Never, ever forget the variable that helped the Warriors stand out and survive last season. They were healthier than everyone else, and while Doc Rivers says that’s a byproduct of luck, it’s also a result of being smart about when the rest players and not take chances. What is remarkable about The Streak is that they’ve had their share of injury woes this season — Thompson also has been dealing with back issues, Harrison Barnes has missed two weeks with his own ankle sprain, Andrew Bogut is playing through back soreness, Leandro Barbosa is fighting flu-type illnesses and, of course, Kerr has had his headaches related to spinal-fluid leaks following back surgery. They’ve carried on with their savvy, their bench, their chemistry and their spirit.

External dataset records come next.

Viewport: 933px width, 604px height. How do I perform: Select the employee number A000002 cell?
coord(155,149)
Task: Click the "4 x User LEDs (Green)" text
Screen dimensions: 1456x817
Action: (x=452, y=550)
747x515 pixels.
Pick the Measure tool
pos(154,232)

“We miss our brother,” Festus Ezeli said of Thompson, “but our motto is, everyone has to contribute.”
Thompson vowed to be ready for Milwaukee on Saturday night, the final stop in the monster seven-game road trip. He should take his time. The championship is not won in December, even if the fans adore you everywhere — Warriors gear by the parquet floor in Boston? Really? — and the media are describing you as one of the greatest teams ever. Said Walton of Thompson: “It’s kind of one of those things where we have to police him a little bit, because he’s one of those guys who wants to play through anything. We respect that, and that’s kind of the way it should be in the NBA. But we’re lucky enough to be 23-0, so there’s not that need to make him push through injury to play.”

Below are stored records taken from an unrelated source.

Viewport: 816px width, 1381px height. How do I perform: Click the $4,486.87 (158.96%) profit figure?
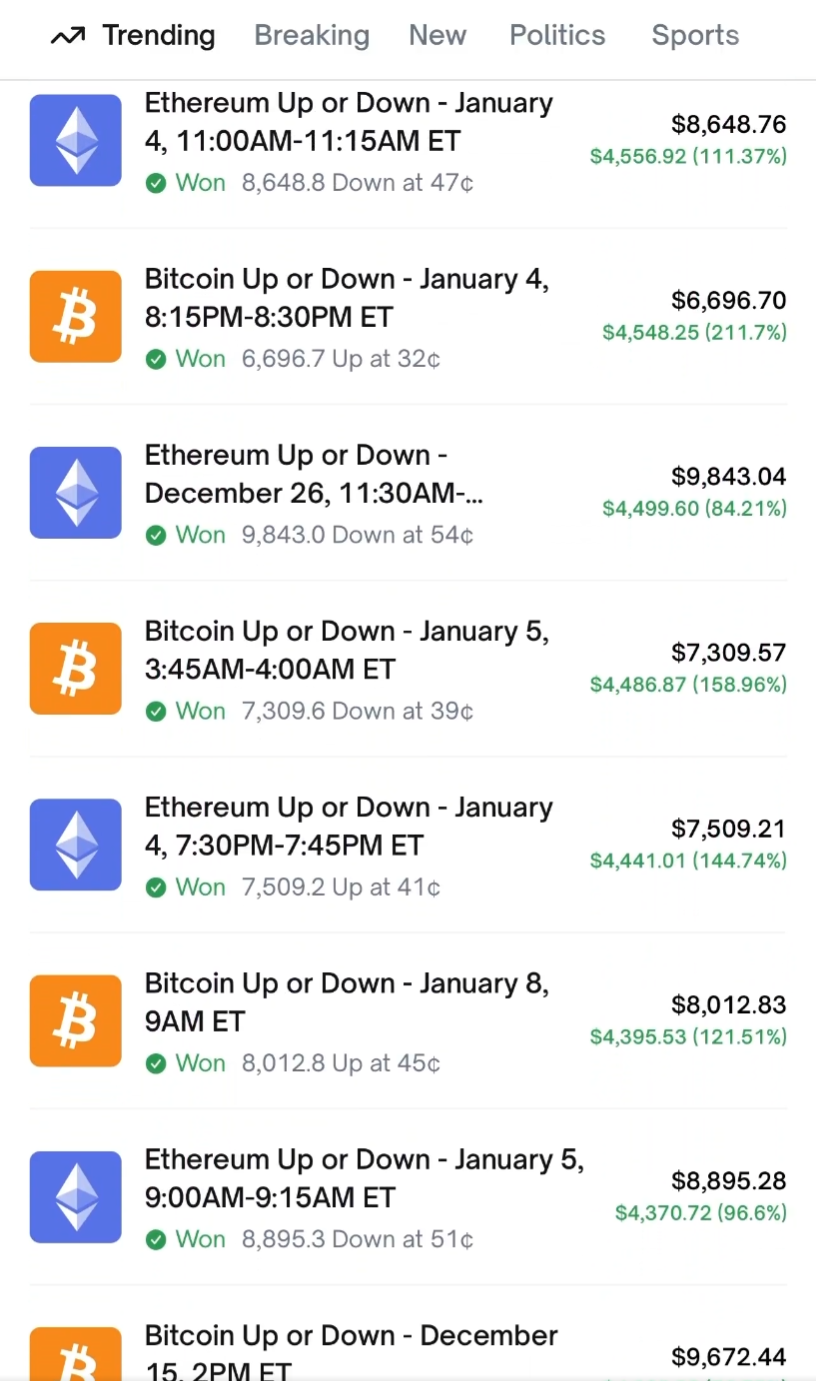coord(688,685)
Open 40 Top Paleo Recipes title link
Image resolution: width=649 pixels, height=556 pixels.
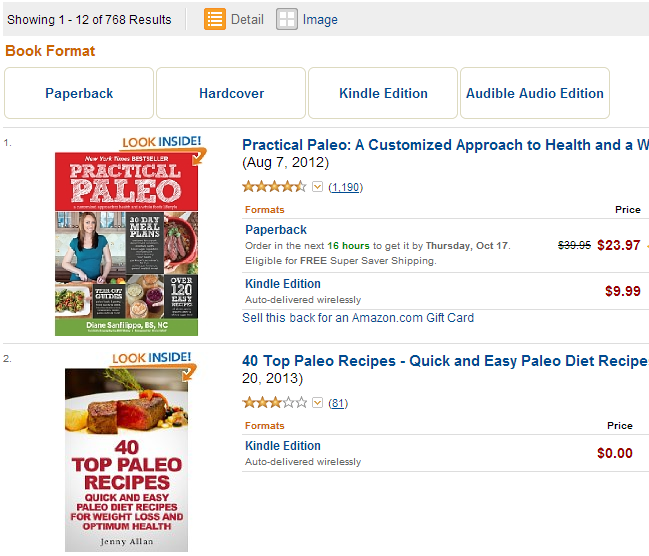coord(445,361)
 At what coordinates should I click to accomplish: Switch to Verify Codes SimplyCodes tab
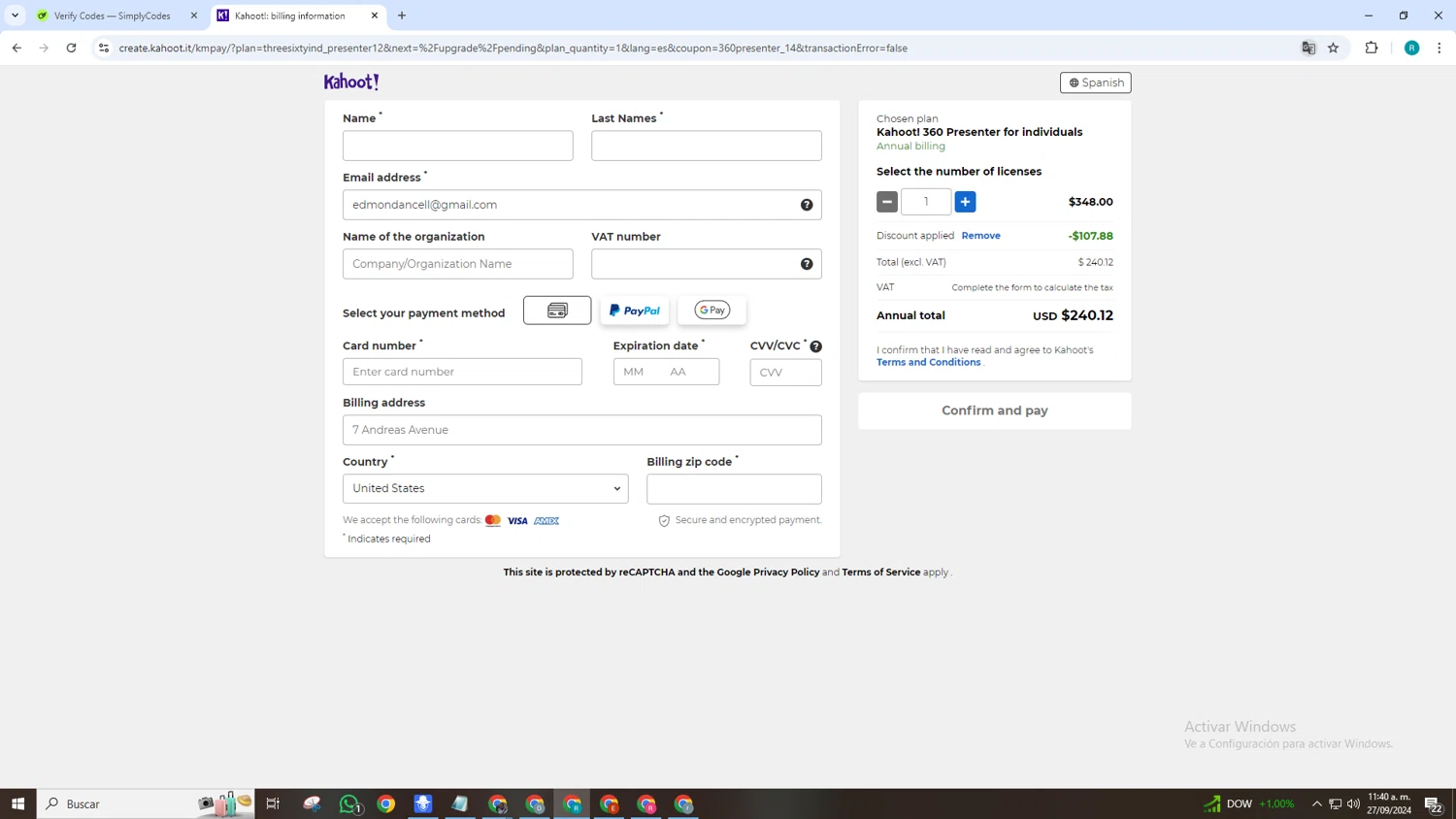point(112,16)
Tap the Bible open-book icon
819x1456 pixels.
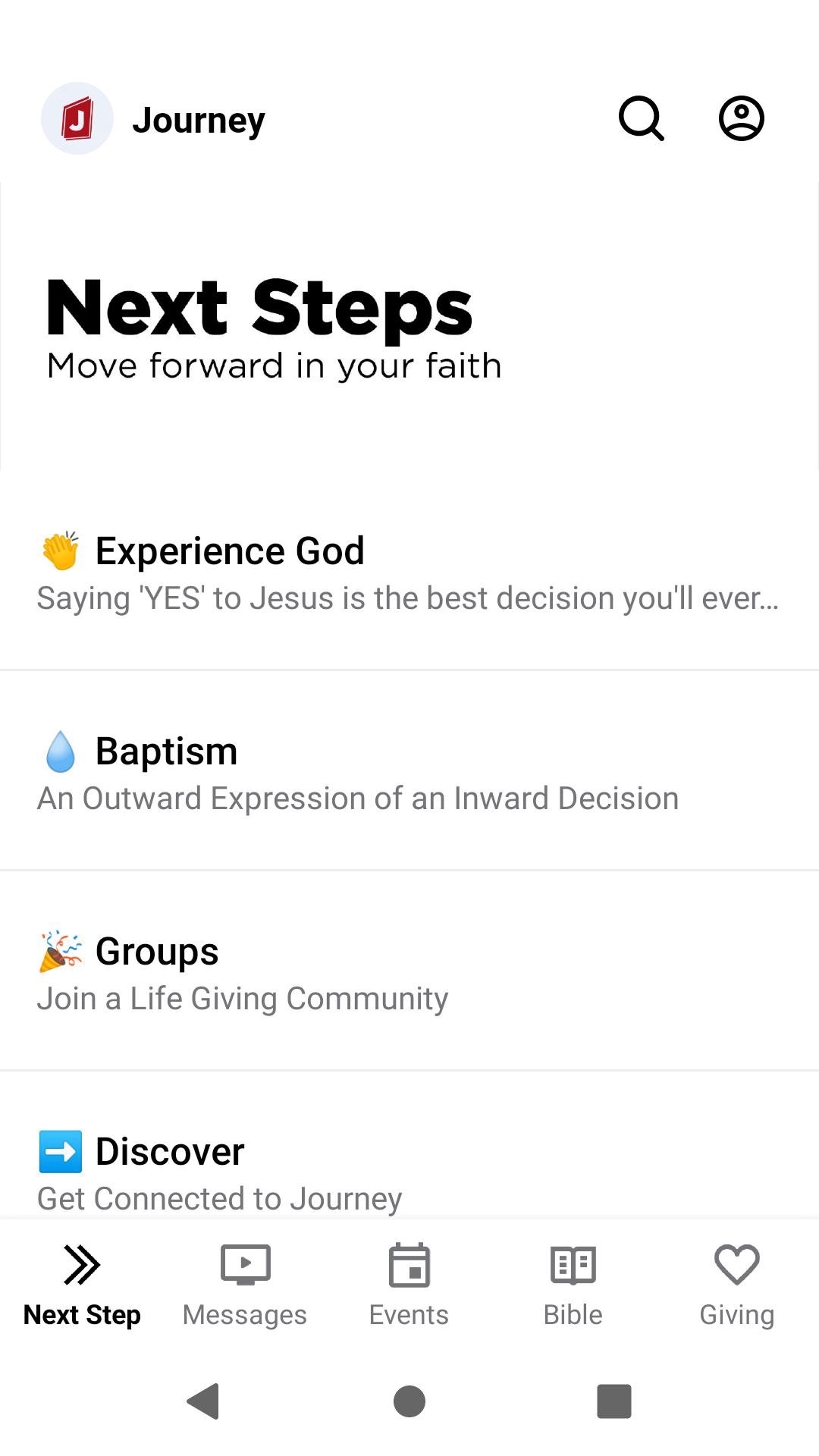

It has been fascinating watching Curry, Walton and the Warriors handle the hysteria with a cool aplomb. Everywhere they go, they’ve been asked about winning 33 straight — which would tie the all-time record of the 1971-72 Los Angeles Lakers. They’ve kept it in perspective thanks to Curry, whose equilibrium is that of a man who has lived 50 years, not 27.
“The 33 number, we can talk about it and not shy away from it,” Curry said. “When you’re chasing NBA history in this kind of fashion, there’s no pressure. If we don’t get there, it’s not the end of the world.
“It’s fun to try to chase something like this. How many times are you going to get the opportunity to do that? So you’ve got to embrace it, just appreciate the moment.”
Nothing is wrong, by the way, with still trying to win a game when shorthanded. Some of the recent published opinions boggle the mind — the streak isn’t worth the bother? Sure, it is, with all the healthy hands available. If you lose because you’re not entirely healthy, so be it.
“It’s the regular season,” Green said. “How much pressure can there be?”
“We told them, ‘If we lose, we’re 23-1, worst-case scenario,’” Walton said. “We all know we’re going to lose a game. When it does happen, we’ll be fine with it.”
They weren’t ready to succumb, not yet.